*Task directions*.
Edit the listing below by replacing "provided" with "listed" wherever it appears, and leave everything else unchanged.

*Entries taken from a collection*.
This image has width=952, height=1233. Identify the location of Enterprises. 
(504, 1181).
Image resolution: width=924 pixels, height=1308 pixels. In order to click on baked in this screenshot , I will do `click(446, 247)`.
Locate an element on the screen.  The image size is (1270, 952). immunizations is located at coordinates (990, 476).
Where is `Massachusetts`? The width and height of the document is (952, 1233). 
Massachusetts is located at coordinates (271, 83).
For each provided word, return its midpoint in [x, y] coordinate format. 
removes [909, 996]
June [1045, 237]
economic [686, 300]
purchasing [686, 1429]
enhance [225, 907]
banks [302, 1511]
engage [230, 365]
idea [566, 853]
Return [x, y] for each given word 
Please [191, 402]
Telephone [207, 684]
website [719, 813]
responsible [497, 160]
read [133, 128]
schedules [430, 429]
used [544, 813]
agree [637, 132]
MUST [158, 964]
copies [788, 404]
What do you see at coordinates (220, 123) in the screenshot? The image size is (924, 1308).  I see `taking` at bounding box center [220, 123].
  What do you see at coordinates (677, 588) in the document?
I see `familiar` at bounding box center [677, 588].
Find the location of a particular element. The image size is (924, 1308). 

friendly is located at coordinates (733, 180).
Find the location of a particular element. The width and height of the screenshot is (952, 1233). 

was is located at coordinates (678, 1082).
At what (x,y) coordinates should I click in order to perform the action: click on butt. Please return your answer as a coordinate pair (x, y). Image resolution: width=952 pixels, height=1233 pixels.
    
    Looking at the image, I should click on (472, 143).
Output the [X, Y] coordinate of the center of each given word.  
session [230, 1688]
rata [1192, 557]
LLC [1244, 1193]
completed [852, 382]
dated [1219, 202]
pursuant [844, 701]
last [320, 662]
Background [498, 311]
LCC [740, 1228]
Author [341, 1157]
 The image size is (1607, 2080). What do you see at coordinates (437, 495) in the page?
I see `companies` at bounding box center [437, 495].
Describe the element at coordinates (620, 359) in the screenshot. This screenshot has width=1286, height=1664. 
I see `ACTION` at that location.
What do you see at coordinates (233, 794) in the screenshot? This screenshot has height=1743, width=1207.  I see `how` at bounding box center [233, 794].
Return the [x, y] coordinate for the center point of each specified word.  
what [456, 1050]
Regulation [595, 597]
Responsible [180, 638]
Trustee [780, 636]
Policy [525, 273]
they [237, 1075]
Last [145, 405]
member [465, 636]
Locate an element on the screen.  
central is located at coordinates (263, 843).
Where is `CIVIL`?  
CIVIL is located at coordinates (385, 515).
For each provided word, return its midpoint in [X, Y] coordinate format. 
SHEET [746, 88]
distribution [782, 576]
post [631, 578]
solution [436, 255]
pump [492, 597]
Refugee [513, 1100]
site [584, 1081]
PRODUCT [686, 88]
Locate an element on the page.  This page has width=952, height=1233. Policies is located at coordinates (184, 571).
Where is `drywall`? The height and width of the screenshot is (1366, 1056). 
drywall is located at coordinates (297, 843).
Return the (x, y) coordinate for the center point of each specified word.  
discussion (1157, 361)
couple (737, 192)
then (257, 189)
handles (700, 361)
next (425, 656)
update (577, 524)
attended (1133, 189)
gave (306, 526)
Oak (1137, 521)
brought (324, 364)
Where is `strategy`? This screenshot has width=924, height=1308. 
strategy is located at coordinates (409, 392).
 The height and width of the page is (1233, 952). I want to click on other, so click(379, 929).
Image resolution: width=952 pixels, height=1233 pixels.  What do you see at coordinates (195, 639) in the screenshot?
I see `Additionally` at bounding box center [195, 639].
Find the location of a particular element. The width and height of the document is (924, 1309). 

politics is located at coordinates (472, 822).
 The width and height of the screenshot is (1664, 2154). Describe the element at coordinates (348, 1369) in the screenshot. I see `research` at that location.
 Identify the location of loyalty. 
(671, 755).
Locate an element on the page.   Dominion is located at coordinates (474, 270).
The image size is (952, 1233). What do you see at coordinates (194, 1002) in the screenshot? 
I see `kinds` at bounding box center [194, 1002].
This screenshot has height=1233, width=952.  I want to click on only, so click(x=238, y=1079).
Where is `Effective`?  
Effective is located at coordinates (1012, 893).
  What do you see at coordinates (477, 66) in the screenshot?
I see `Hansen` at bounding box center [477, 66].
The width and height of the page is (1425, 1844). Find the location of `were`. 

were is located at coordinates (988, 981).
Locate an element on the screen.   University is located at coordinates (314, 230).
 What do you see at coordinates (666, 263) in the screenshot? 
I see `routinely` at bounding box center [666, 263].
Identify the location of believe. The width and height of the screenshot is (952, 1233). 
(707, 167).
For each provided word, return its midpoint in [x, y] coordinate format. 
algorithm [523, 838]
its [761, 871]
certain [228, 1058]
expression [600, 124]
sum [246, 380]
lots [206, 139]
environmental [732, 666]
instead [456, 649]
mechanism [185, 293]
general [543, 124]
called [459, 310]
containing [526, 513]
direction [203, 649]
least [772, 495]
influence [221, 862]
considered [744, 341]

*Full answer*.
This image has width=952, height=1233. Identify the location of Enterprises. 
(504, 1181).
Image resolution: width=924 pixels, height=1308 pixels. In order to click on baked in this screenshot , I will do `click(446, 247)`.
Locate an element on the screen.  The image size is (1270, 952). immunizations is located at coordinates (990, 476).
Where is `Massachusetts`? The width and height of the document is (952, 1233). 
Massachusetts is located at coordinates (271, 83).
For each listed word, return its midpoint in [x, y] coordinate format. 
removes [909, 996]
June [1045, 237]
economic [686, 300]
purchasing [686, 1429]
enhance [225, 907]
banks [302, 1511]
engage [230, 365]
idea [566, 853]
Return [x, y] for each given word 
Please [191, 402]
Telephone [207, 684]
website [719, 813]
responsible [497, 160]
read [133, 128]
schedules [430, 429]
used [544, 813]
agree [637, 132]
MUST [158, 964]
copies [788, 404]
What do you see at coordinates (220, 123) in the screenshot? The image size is (924, 1308).  I see `taking` at bounding box center [220, 123].
  What do you see at coordinates (677, 588) in the document?
I see `familiar` at bounding box center [677, 588].
Find the location of a particular element. The image size is (924, 1308). 

friendly is located at coordinates (733, 180).
Find the location of a particular element. The width and height of the screenshot is (952, 1233). 

was is located at coordinates (678, 1082).
At what (x,y) coordinates should I click in order to perform the action: click on butt. Please return your answer as a coordinate pair (x, y). Image resolution: width=952 pixels, height=1233 pixels.
    
    Looking at the image, I should click on (472, 143).
Output the [X, Y] coordinate of the center of each given word.  
session [230, 1688]
rata [1192, 557]
LLC [1244, 1193]
completed [852, 382]
dated [1219, 202]
pursuant [844, 701]
last [320, 662]
Background [498, 311]
LCC [740, 1228]
Author [341, 1157]
 The image size is (1607, 2080). What do you see at coordinates (437, 495) in the page?
I see `companies` at bounding box center [437, 495].
Describe the element at coordinates (620, 359) in the screenshot. This screenshot has width=1286, height=1664. 
I see `ACTION` at that location.
What do you see at coordinates (233, 794) in the screenshot? This screenshot has height=1743, width=1207.  I see `how` at bounding box center [233, 794].
Return the [x, y] coordinate for the center point of each specified word.  
what [456, 1050]
Regulation [595, 597]
Responsible [180, 638]
Trustee [780, 636]
Policy [525, 273]
they [237, 1075]
Last [145, 405]
member [465, 636]
Locate an element on the screen.  
central is located at coordinates (263, 843).
Where is `CIVIL`?  
CIVIL is located at coordinates (385, 515).
For each listed word, return its midpoint in [X, Y] coordinate format. 
SHEET [746, 88]
distribution [782, 576]
post [631, 578]
solution [436, 255]
pump [492, 597]
Refugee [513, 1100]
site [584, 1081]
PRODUCT [686, 88]
Locate an element on the page.  This page has width=952, height=1233. Policies is located at coordinates (184, 571).
Where is `drywall`? The height and width of the screenshot is (1366, 1056). 
drywall is located at coordinates (297, 843).
Return the (x, y) coordinate for the center point of each specified word.  
discussion (1157, 361)
couple (737, 192)
then (257, 189)
handles (700, 361)
next (425, 656)
update (577, 524)
attended (1133, 189)
gave (306, 526)
Oak (1137, 521)
brought (324, 364)
Where is `strategy`? This screenshot has width=924, height=1308. 
strategy is located at coordinates (409, 392).
 The height and width of the page is (1233, 952). I want to click on other, so click(379, 929).
Image resolution: width=952 pixels, height=1233 pixels.  What do you see at coordinates (195, 639) in the screenshot?
I see `Additionally` at bounding box center [195, 639].
Find the location of a particular element. The width and height of the document is (924, 1309). 

politics is located at coordinates (472, 822).
 The width and height of the screenshot is (1664, 2154). Describe the element at coordinates (348, 1369) in the screenshot. I see `research` at that location.
 Identify the location of loyalty. 
(671, 755).
Locate an element on the page.   Dominion is located at coordinates (474, 270).
The image size is (952, 1233). What do you see at coordinates (194, 1002) in the screenshot? 
I see `kinds` at bounding box center [194, 1002].
This screenshot has height=1233, width=952.  I want to click on only, so click(x=238, y=1079).
Where is `Effective`?  
Effective is located at coordinates (1012, 893).
  What do you see at coordinates (477, 66) in the screenshot?
I see `Hansen` at bounding box center [477, 66].
The width and height of the page is (1425, 1844). Find the location of `were`. 

were is located at coordinates (988, 981).
Locate an element on the screen.   University is located at coordinates (314, 230).
 What do you see at coordinates (666, 263) in the screenshot? 
I see `routinely` at bounding box center [666, 263].
Identify the location of believe. The width and height of the screenshot is (952, 1233). 
(707, 167).
For each listed word, return its midpoint in [x, y] coordinate format. 
algorithm [523, 838]
its [761, 871]
certain [228, 1058]
expression [600, 124]
sum [246, 380]
lots [206, 139]
environmental [732, 666]
instead [456, 649]
mechanism [185, 293]
general [543, 124]
called [459, 310]
containing [526, 513]
direction [203, 649]
least [772, 495]
influence [221, 862]
considered [744, 341]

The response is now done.